Ya, Seishin memang terlampau jujur dan blak-blakan—membuka semua rahasianya tanpa rasa takut. Benar, ia memang tak peduli dengan peperangan antara kebaikan dan kejahatan—antara Erebos dan para pengendali. Ia bahkan tak peduli dengan keseimbangan dunia. Mungkin dulu, ia akan peduli—sebelum Erebos menghancurkan segalanya. Yang ia pedulikan saat ini dan untuk ke depannya adalah membuat Luna kembali dan mereka akan hidup bahagia berdua—tanpa harus memikirkan hal-hal memusingkan seperti itu.

Mendengar itu, Tao hanya tersenyum. Bahkan, pengendali waktu malah terkekeh.

Seishin menautkan alisnya. Mengapa Tao mendadak terkekeh? Apa dia sudah gila? “Mengapa kau tertawa? Apa kau sudah tak waras karena terlalu menyesali perbuatanmu?” tanya Seishin sambil memicingkan mata. Ditatapnya dinding batu tajam—seolah ia bisa menatap langsung pengendali waktu di balik dinding batu.

Tao masih saja tertawa. Sampai akhirnya, ia berhenti. “Aku baru sadar ternyata nama Grey memang pantas untukmu,” kata Tao senang.

Seishin menelengkan kepala. Terlalu bingung dengan apa yang dikatakan Tao.

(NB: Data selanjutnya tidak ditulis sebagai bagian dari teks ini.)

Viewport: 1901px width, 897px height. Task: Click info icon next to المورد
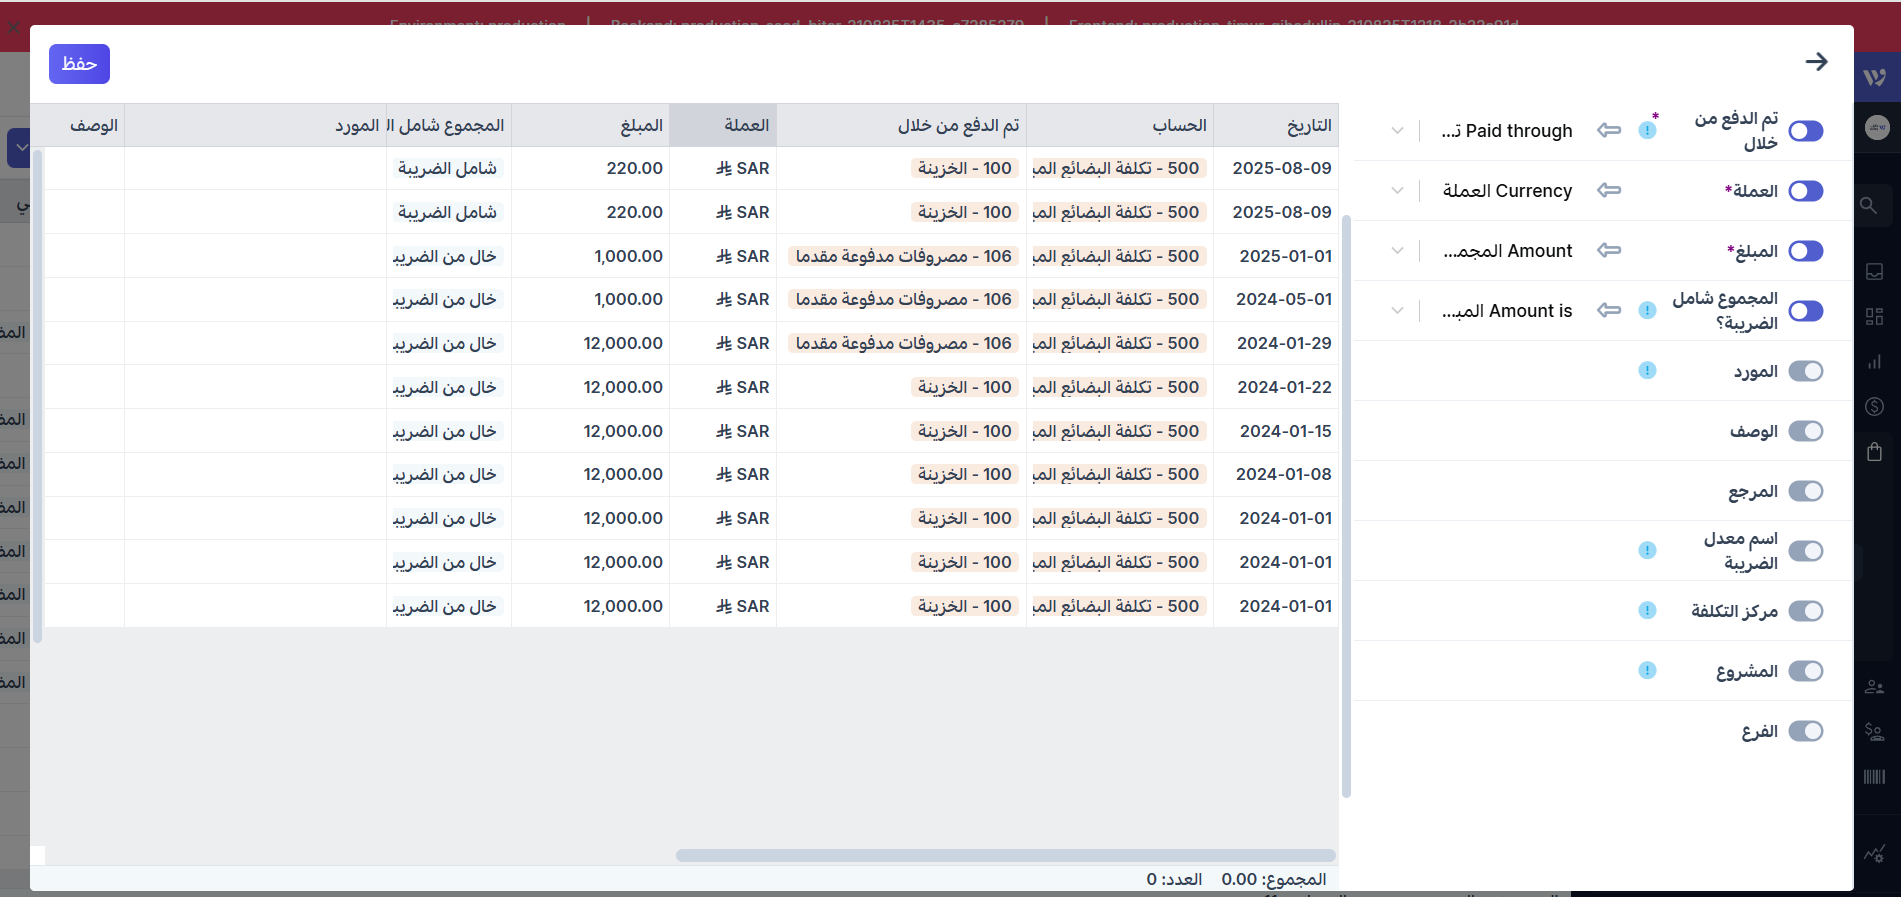[x=1647, y=371]
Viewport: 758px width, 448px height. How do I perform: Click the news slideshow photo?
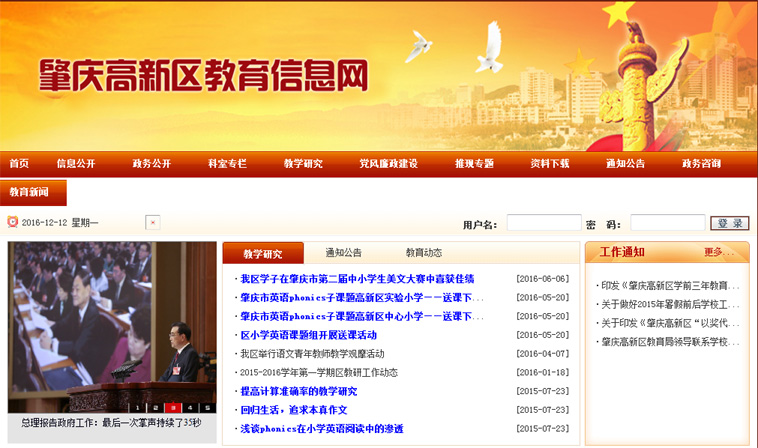click(x=112, y=320)
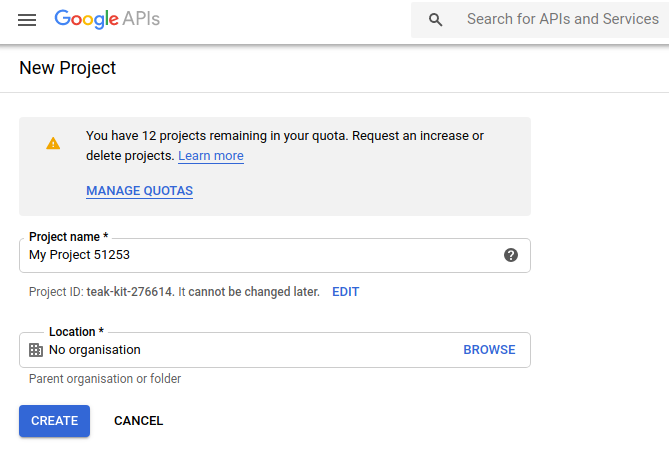The width and height of the screenshot is (669, 457).
Task: Click the Location field label
Action: [x=76, y=332]
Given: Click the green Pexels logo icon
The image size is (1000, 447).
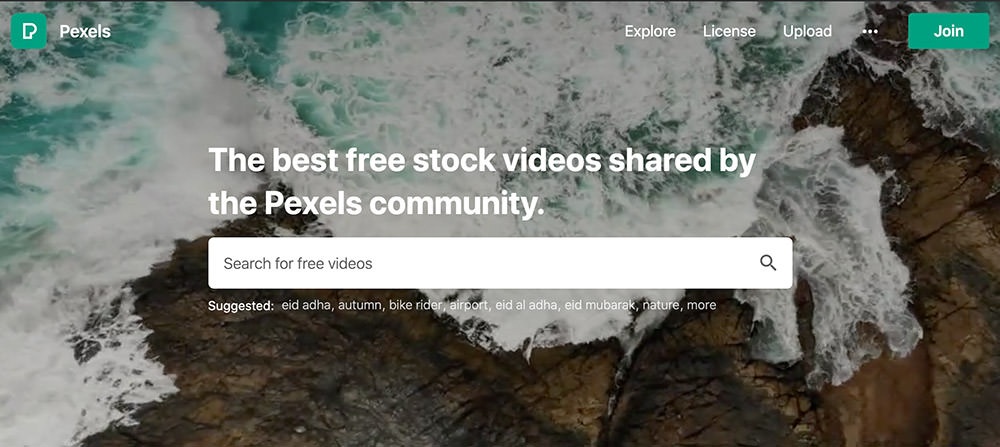Looking at the screenshot, I should tap(29, 31).
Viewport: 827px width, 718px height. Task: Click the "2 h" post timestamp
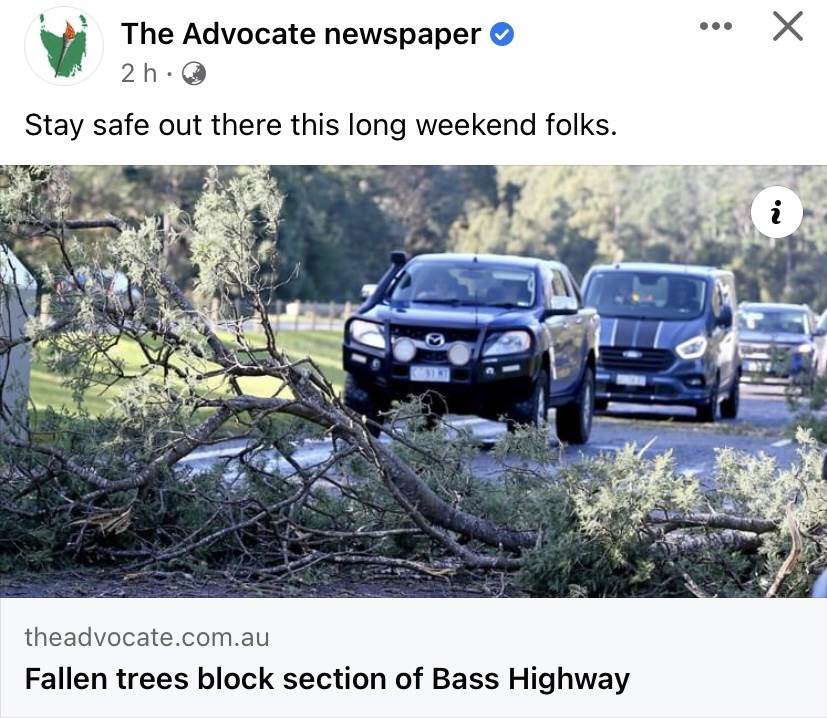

“Apa kau tahu jika Grey—abu-abu—adalah campuran hitam dan putih? Dan, apa kau sadar, jika abu-abu tak akan pernah menyatu dengan salah satu warna itu? Abu-abu selalu berada di antara hitam dan putih. Warna itu punya zona sendiri, yaitu zona abu-abu. Astaga, kau memang pantas disebut Grey. Kau memang Grey! Kupikir kau dipanggil Grey karena pakaian dan matamu itu! Tapi, kurasa alasan sebenarnya adalah ini. Ini benar-benar lucu! Pantas sekali kau disebut Grey!” Tao terus terbahak seperti orang yang kehilangan akal sehat. Ia sungguh merasa hal yang baru saja dikemukannya itu sangatlah lucu.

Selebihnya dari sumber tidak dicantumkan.